Optimal Dose Selected
A daily dose of 200 mg of BDTX-1535 has been chosen for pivotal clinical development based on pharmacokinetics, safety, and tolerability data from 20 patients each who received the agent at 100 mg or 200 mg.
Expert Commentary
"Patients with recurrent EGFR-mutant NSCLC have few treatment options, with chemotherapy delivering limited benefit and significant toxicity, and initial phase 2 data with BDTX-1535 look quite promising," said Danny Nguyen, MD, Assistant Clinical Professor in the Department of Medical Oncology and Therapeutics Research at City of Hope. "There is a significant unmet medical need for an effective and well-tolerated oral therapy for patients who progress on osimertinib, as well as newly diagnosed patients with non-classical mutations."
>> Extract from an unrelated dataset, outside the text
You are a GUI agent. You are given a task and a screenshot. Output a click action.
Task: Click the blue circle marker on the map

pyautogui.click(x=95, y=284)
Trial Design and Patient Population
The phase 2 trial began enrollment in August 2023, enrolling relapsed/refractory NSCLC patients with non-classical EGFR mutations (cohort 1) and those with C797S resistance mutations (cohort 2). The safety assessment and dose selection were based on data from the first 40 patients randomized to receive once-daily BDTX-1535 at either 100 mg or 200 mg across both cohorts. Eligible patients were at least 18 years old with measurable disease per RECIST 1.1 criteria, adequate organ and bone marrow function, a life expectancy of at least 3 months, and confirmed NSCLC without small cell lung cancer transformation. Patients with brain metastases were allowed, provided they had disease progression following standard-of-care therapies.
Endpoints and Durability
The primary endpoint of the phase 2 trial is ORR. Key secondary endpoints include treatment-emergent adverse effects (AEs), plasma concentration, preliminary antitumor activity, duration of response (DOR), progression-free survival, central nervous system ORR, and identification of the optimal dose of BDTX-1535. At a mean follow-up of 4.7 months, the median DOR was approximately 8 months or more for the first 3 patients to achieve a PR. 14 of the 19 patients with known osimertinib resistance mutations remained on treatment as of the data cutoff.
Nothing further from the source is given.